Т у м а с. Э! (Презрительный жест. Закусывает губу. Изнутри к голове приливает тяжелое отвращение.)
М э р т а (безутешно). Нет, тебе не справиться. Ты погибнешь, мой милый Тумас. Тебя ничто не спасет. Ты ненавистью доведешь себя до смерти. Он встает и направляется к двери, и за эти короткие мгновения успевает прожить еще более ужасную жизнь. Жизнь без нее. Это безвозвратно, это конец, в школьном зале хозяйничает смерть. В дверях он оборачивается и слышит собственный голос: "Может, поедешь со мной во Фростнэс? Я постараюсь быть хорошим".
Она поднимает глаза. На ее лице строгое, замкнутое выражение.

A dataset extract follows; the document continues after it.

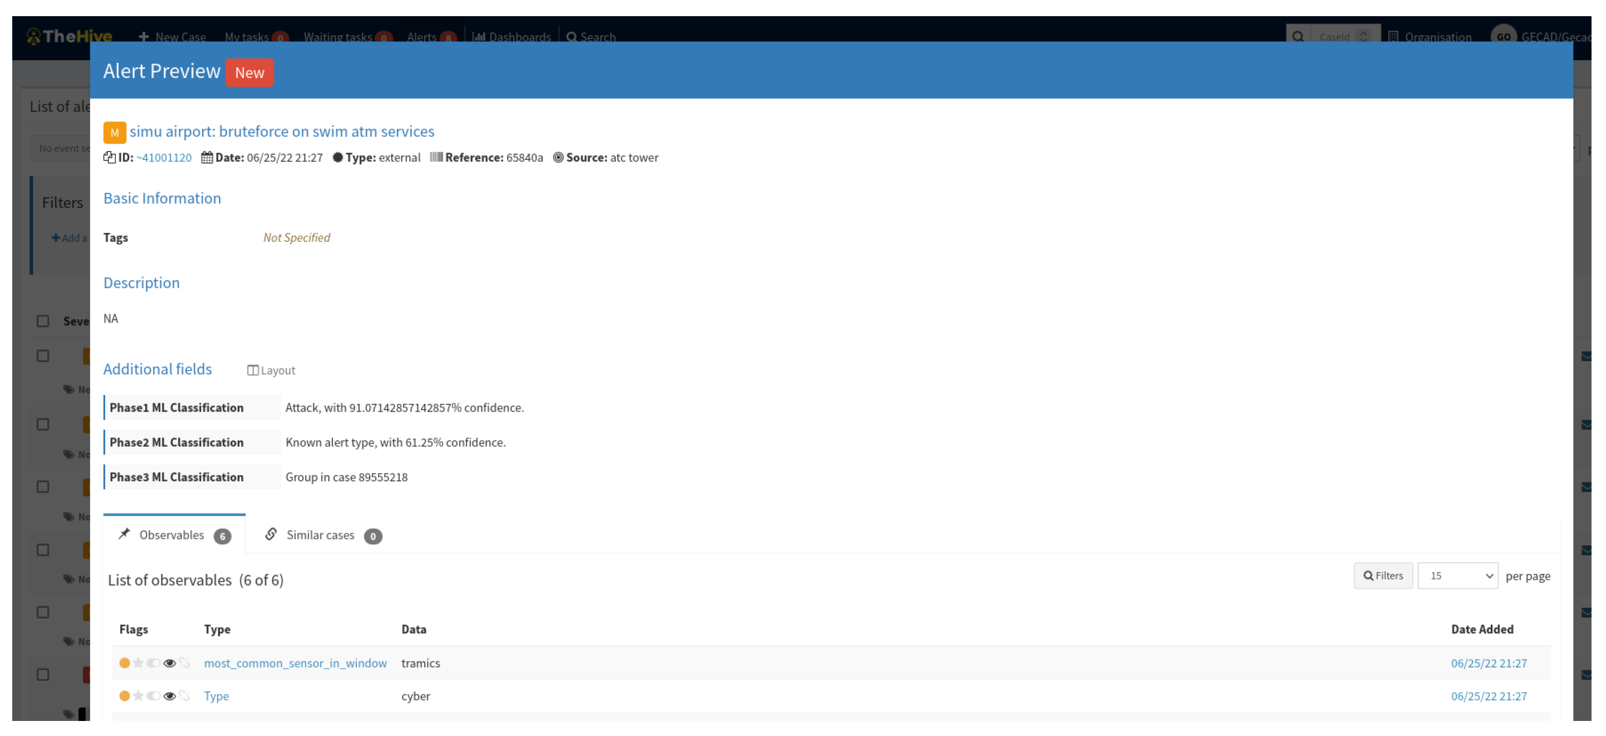
Task: Click the CaseId stepper arrows in search
Action: (1363, 37)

М э р т а (сухо). Ты этого на самом деле хочешь? Или тебя просто снова обуял страх?
Т у м а с. Поступай как знаешь, но я прошу тебя.
М э р т а. Разумеется. Конечно, я поеду. У меня нет выбора.
Происходящее — это дренаж. Не только для него, но и для нее. Он выворачивается наизнанку, а она беззащитна. Она внезапно понимает, что поступала неправильно, что ее бурные чувства были замешены на жестком эгоизме.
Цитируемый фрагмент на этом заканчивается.